GIVEN TASK -
Write out the text lines of the entries below as a JSON list of strings, one string per line, skipping blank lines. Leave the pictures out.

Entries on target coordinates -
>>>

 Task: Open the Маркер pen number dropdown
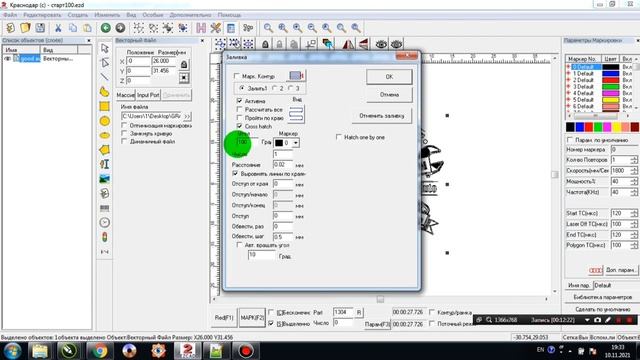pos(296,143)
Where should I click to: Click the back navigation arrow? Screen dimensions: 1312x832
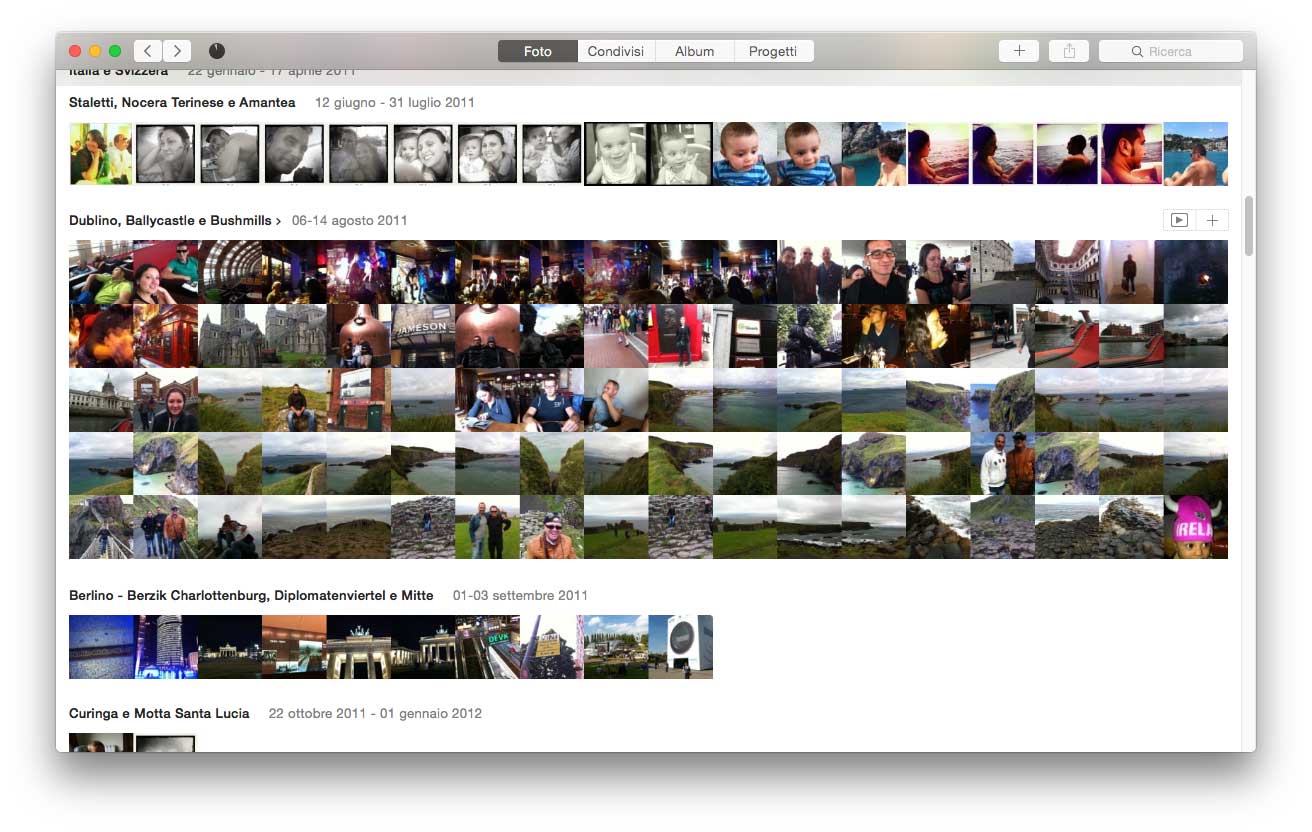pyautogui.click(x=148, y=51)
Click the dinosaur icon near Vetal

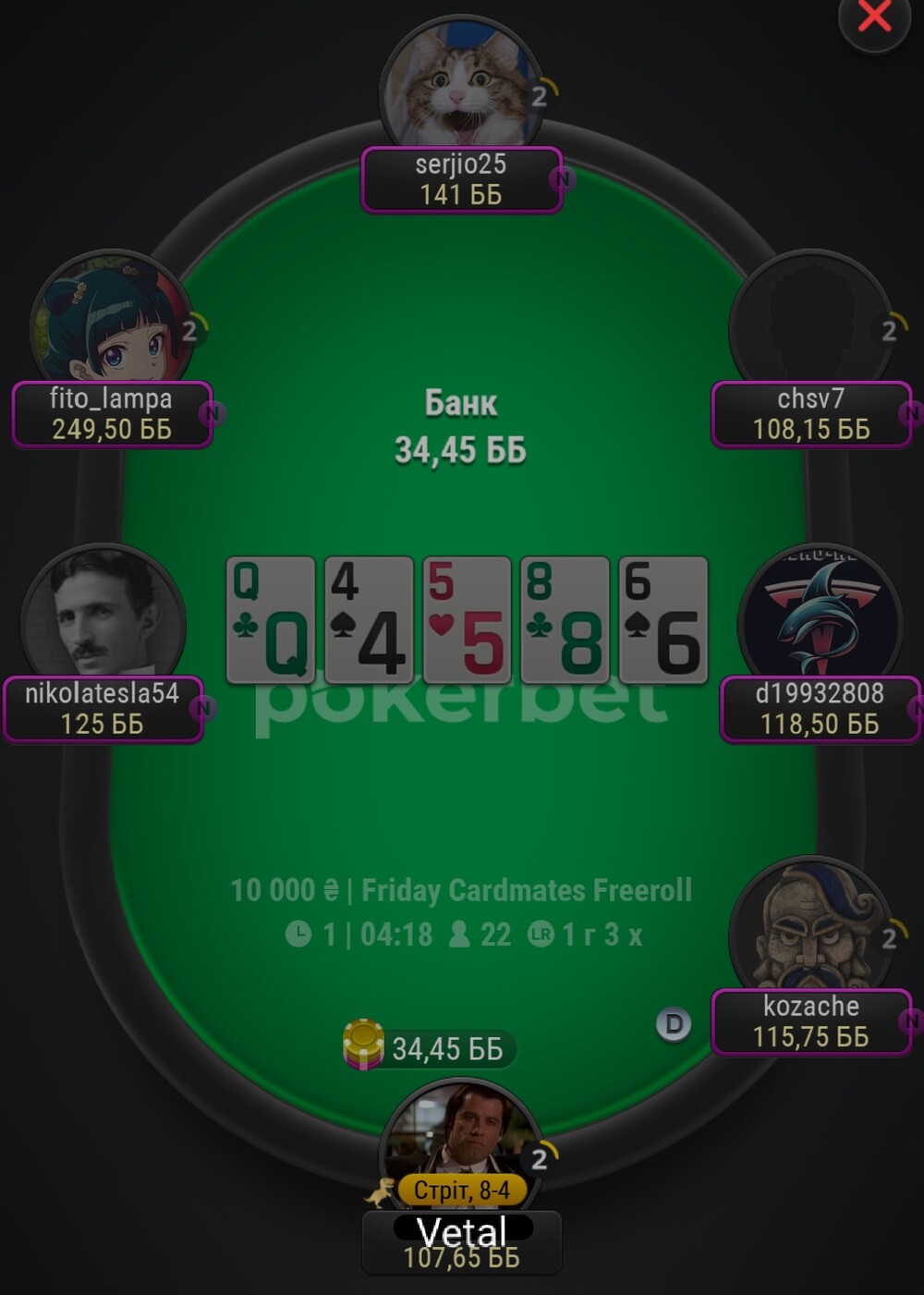[380, 1193]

<<<

SOLUTION FOR THIS PROBLEM -
[
  " Task: Open the Маркер pen number dropdown",
  "pos(296,143)",
  "Where should I click to: Click the back navigation arrow? Screen dimensions: 1312x832",
  "pyautogui.click(x=148, y=51)",
  "Click the dinosaur icon near Vetal",
  "[380, 1193]"
]